Exercise prompt: Among the entries below, how many lines include "will"? Give the number alone.

Stored data entries:
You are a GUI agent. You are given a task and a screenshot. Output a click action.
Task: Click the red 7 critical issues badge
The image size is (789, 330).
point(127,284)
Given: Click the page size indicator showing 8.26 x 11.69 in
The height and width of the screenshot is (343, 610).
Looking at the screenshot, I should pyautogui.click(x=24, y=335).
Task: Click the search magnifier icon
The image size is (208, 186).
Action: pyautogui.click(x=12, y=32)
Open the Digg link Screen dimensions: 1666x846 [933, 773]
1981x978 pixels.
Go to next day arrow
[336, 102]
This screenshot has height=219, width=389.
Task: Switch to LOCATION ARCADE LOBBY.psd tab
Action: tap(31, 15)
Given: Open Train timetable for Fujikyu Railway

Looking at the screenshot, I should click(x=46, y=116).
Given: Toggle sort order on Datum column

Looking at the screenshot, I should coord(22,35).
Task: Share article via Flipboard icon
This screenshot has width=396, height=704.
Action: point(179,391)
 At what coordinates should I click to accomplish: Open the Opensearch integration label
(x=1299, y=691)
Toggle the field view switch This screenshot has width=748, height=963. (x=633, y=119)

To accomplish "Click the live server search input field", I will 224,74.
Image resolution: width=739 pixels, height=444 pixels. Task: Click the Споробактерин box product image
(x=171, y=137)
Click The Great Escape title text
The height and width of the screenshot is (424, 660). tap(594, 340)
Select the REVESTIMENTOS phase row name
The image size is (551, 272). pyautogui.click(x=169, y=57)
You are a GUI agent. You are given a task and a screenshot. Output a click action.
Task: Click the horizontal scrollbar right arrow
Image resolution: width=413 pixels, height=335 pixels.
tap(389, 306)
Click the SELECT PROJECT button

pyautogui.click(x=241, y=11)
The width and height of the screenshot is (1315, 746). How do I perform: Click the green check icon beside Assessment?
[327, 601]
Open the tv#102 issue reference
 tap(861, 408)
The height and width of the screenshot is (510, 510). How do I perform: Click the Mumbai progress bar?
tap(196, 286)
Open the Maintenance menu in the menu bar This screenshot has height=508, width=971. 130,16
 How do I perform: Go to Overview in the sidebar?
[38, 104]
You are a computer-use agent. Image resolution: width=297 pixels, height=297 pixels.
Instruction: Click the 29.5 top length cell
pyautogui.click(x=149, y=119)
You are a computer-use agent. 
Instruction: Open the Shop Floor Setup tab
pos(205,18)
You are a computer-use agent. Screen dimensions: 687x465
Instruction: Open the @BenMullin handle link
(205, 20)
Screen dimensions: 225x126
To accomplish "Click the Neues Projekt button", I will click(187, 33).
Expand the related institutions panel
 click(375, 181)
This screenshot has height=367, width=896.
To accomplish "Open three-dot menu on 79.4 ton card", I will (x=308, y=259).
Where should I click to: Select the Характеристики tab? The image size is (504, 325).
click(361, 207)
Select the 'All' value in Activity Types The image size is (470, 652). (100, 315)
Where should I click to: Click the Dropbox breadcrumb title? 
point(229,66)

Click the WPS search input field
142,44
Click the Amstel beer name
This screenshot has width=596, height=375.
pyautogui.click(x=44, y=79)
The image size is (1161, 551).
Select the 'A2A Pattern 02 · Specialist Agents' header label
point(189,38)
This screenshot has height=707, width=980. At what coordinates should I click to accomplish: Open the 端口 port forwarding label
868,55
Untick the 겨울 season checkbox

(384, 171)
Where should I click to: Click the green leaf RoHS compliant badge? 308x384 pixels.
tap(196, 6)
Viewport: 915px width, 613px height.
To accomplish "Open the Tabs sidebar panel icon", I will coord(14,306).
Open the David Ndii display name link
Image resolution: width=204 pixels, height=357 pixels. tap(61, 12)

Exercise answer: 4